> **Exercise description**:
The required output is every line from the one with "Given: Click the Kevyn name cell" through the final line of the data below, unchanged.

> **Source records**:
=-=-=

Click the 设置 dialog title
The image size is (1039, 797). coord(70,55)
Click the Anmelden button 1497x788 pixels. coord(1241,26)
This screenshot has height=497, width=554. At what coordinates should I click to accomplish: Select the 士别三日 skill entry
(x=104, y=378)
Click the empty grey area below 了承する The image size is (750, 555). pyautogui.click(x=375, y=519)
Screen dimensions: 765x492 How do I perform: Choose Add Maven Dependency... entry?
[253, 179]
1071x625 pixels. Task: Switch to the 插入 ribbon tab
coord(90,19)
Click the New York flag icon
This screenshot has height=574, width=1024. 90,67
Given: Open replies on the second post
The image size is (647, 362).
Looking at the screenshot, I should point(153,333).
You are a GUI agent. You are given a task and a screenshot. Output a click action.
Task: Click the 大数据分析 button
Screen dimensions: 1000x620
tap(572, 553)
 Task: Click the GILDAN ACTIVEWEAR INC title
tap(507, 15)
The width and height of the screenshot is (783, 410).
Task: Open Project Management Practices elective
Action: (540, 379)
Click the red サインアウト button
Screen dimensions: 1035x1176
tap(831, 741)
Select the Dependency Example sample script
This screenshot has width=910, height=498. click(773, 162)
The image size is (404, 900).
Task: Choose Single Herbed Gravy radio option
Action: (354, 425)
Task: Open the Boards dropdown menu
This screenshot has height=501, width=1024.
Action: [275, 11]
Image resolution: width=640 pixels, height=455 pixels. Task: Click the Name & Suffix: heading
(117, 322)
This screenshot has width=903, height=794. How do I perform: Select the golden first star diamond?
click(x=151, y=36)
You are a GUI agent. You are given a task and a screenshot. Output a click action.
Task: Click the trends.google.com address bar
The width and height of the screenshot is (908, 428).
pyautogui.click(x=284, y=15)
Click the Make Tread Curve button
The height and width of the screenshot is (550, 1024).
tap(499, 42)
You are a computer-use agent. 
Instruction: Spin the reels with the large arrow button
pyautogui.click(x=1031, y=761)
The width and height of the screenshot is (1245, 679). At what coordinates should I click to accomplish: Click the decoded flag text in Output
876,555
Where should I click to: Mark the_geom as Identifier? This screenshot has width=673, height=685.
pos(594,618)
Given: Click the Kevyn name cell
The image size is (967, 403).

=-=-=

> **Your response**:
Given: Click the Kevyn name cell
The image size is (967, 403).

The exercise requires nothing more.